The word "eugenics" was coined in 1883 by a British scientist, Francis Galton, who was Charles Darwin's half-cousin. In the U.S. the movement was championed by wealthy elites like John Harvey Kellogg, doctor, corn flakes magnate and creator of the Race Betterment Foundation in Battle Creek, Mich. The Nazis relied on eugenics research financed by the Carnegie Institution and the Rockefeller Foundation.
The state of Washington, where my mom was victimized, enacted forced sterilization laws in 1909 and 1921. The 1909 law, which allows for involuntary sterilization of molesters, rapists and habitual criminals, remains on the books. The broader 1921 statute aimed to "prevent the procreation of feeble-minded, insane, epileptic, habitual criminals, moral degenerates and sexual perverts." It was overturned by the Washington State Supreme Court in 1942.
The U.S. Supreme Court upheld forced sterilization in 1927, a decision that still stands. Justice Oliver Wendell Holmes wrote in the majority decision, "It is better for all the world, if instead of waiting to execute degenerate offspring for crime, or to let them starve for their imbecility, society can prevent those who are manifestly unfit from continuing their kind.... Three generations of imbeciles are enough." At the Nuremberg trials, Nazis quoted Holmes in their defense.
My parents never reported the crime against my mother. They never sued the physician. They worried about how the police would react and were scared of retaliation by the doctor. Since they were here on visas and not yet U.S. citizens, they also feared being deported. And I think my (late) dad was ashamed that such a thing had happened to his wife.

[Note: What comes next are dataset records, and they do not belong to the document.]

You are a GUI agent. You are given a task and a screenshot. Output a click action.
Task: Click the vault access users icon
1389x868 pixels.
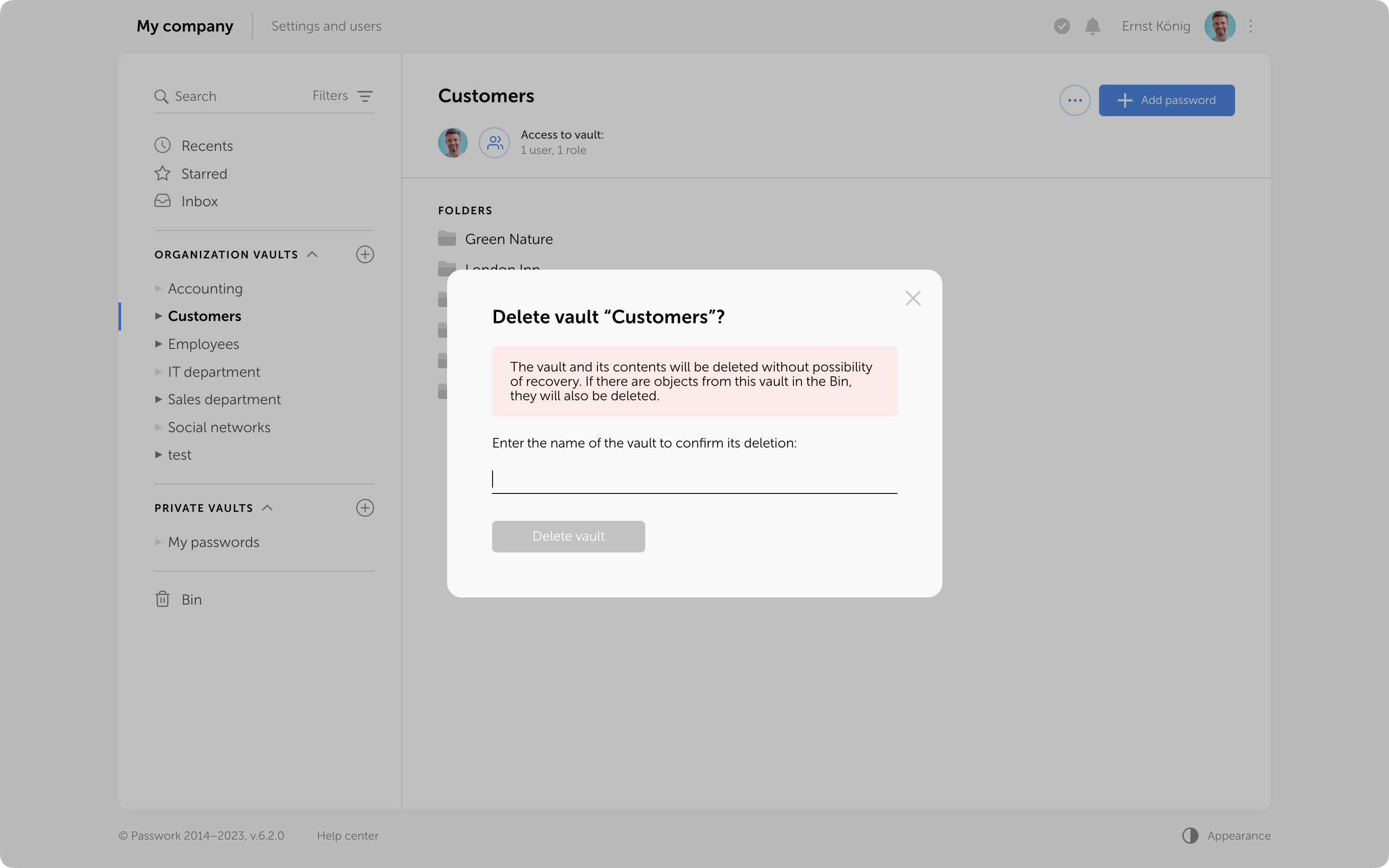[x=494, y=142]
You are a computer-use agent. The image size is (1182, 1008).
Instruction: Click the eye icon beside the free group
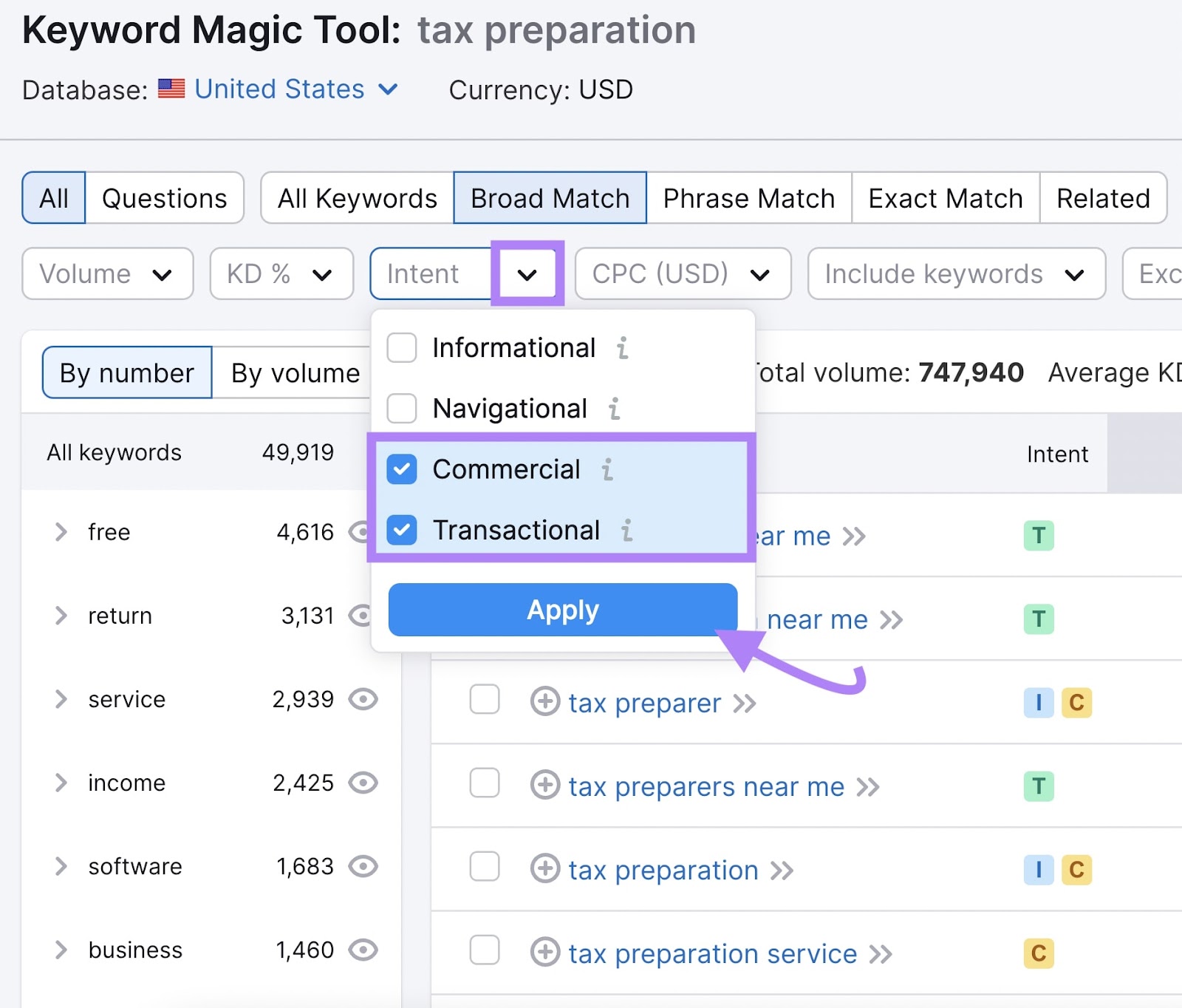(x=362, y=532)
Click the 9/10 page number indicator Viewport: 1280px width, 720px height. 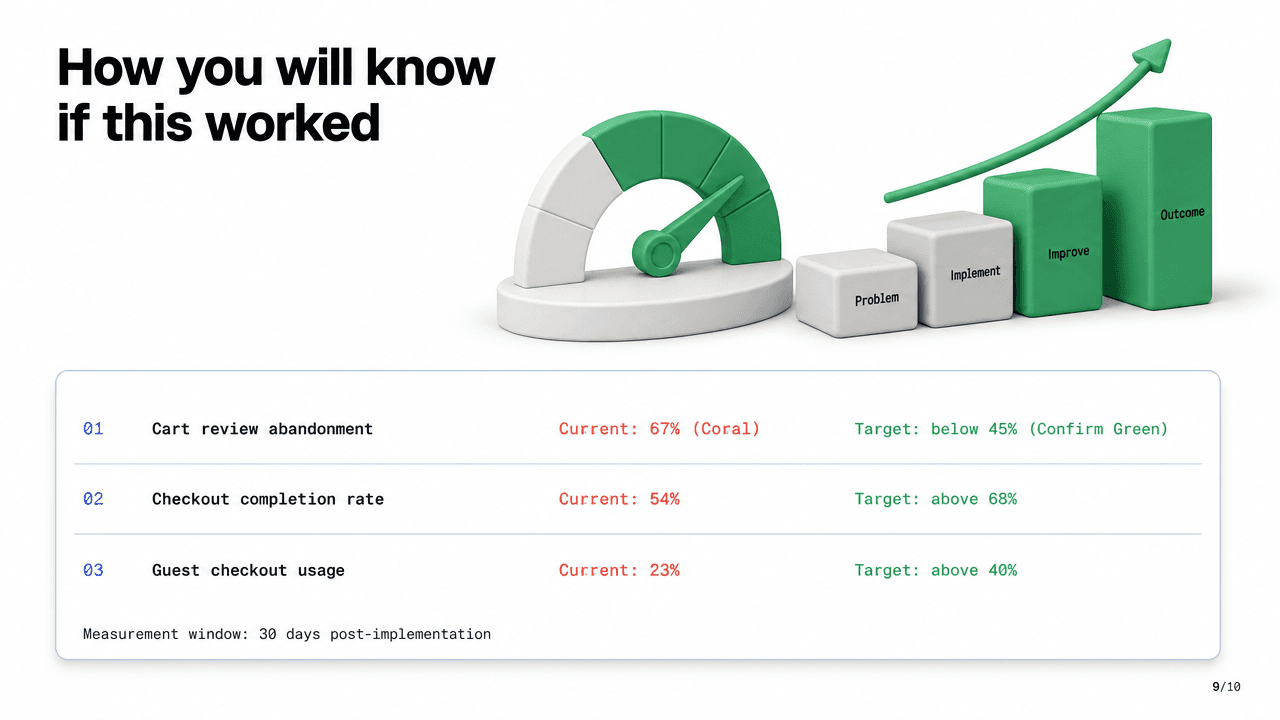1226,687
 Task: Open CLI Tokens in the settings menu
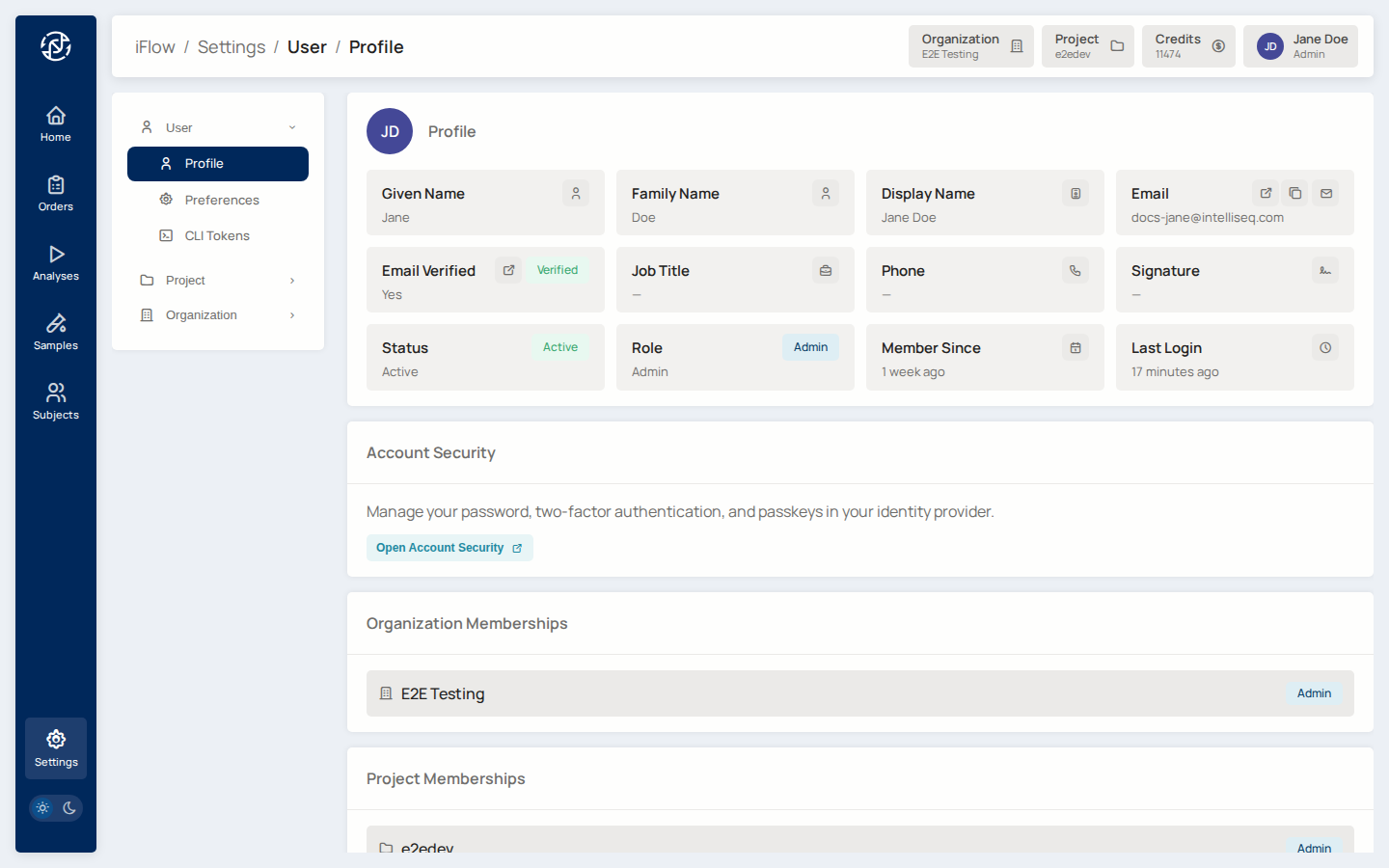217,235
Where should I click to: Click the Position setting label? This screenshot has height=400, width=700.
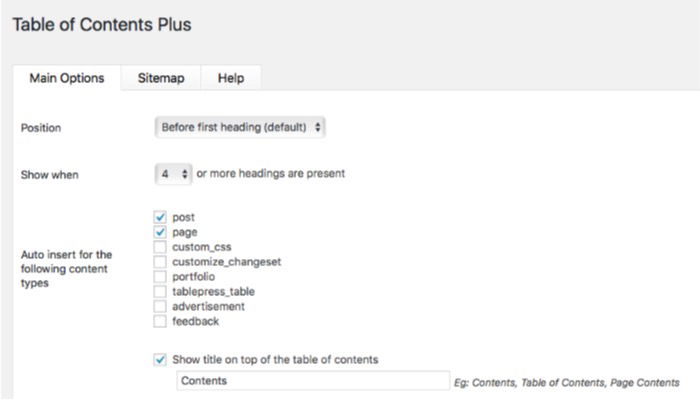coord(42,129)
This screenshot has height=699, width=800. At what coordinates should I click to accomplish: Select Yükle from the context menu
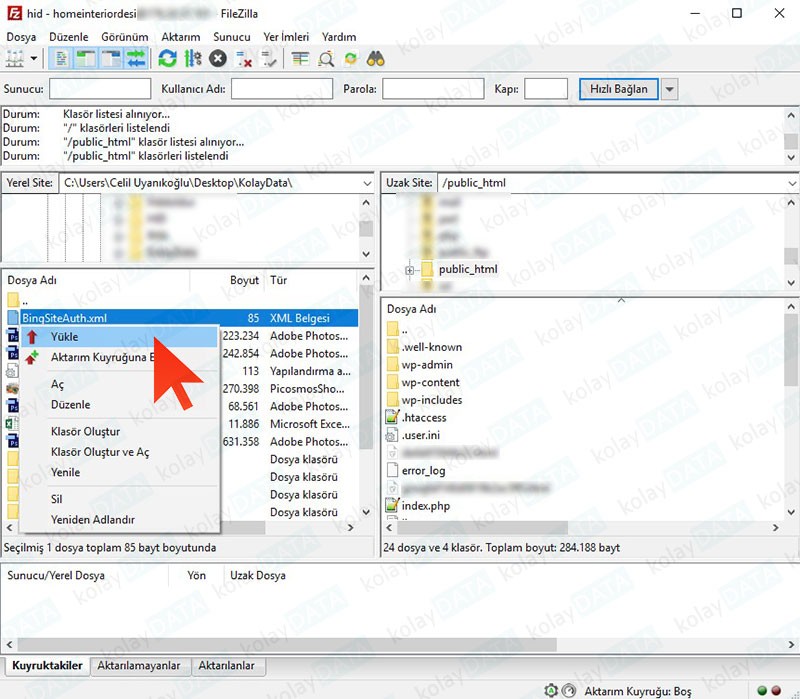click(64, 337)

Five years later, we moved to Palo Alto, where two public schools are named after eugenicists: the first Stanford University president, David Starr Jordan, and Stanford professor (and co-inventor of the Stanford-Binet IQ test) Louis Madison Terman. They were both members of the Pasadena-based Human Betterment Foundation that promoted compulsory sterilization legislation across the United States.
The recognition that so many people were systematically wronged has been slow in coming. Law professor Paul A. Lombardo has found that just seven of the 32 states with official sterilization programs have apologized to their victims: Virginia (2001), Oregon (2002), North Carolina (2002), South Carolina (2003), California (2003), Georgia (2007) and Indiana (2007). (Two states do not appear to have officially sterilized people before their compulsory sterilization laws were removed: New Jersey and Nevada.)
Only North Carolina has gone further. Earlier this year, a task force recommended a lump-sum payment of $50,000 to each victim still living: 2,000 of 7,600. The state also set up a counseling service and a traveling exhibit on eugenics.
Much more must be done. The other 23 states that practiced eugenics -- Alabama, Arizona, Connecticut, Delaware, Idaho, Iowa, Kansas, Maine, Michigan, Minnesota, Mississippi, Montana, Nebraska, New Hampshire, New York, North Dakota, Oklahoma, South Dakota, Utah, Vermont, Washington, West Virginia and Wisconsin -- must apologize and offer compensation to their victims.
We must examine the role of private doctors in forced sterilization to ensure the practice has indeed stopped. Most important, we must outlaw forced sterilization in the United States.
None of this will give my mother another child to hug this Mother's Day. But admitting the wrong done would help heal our family -- and our country.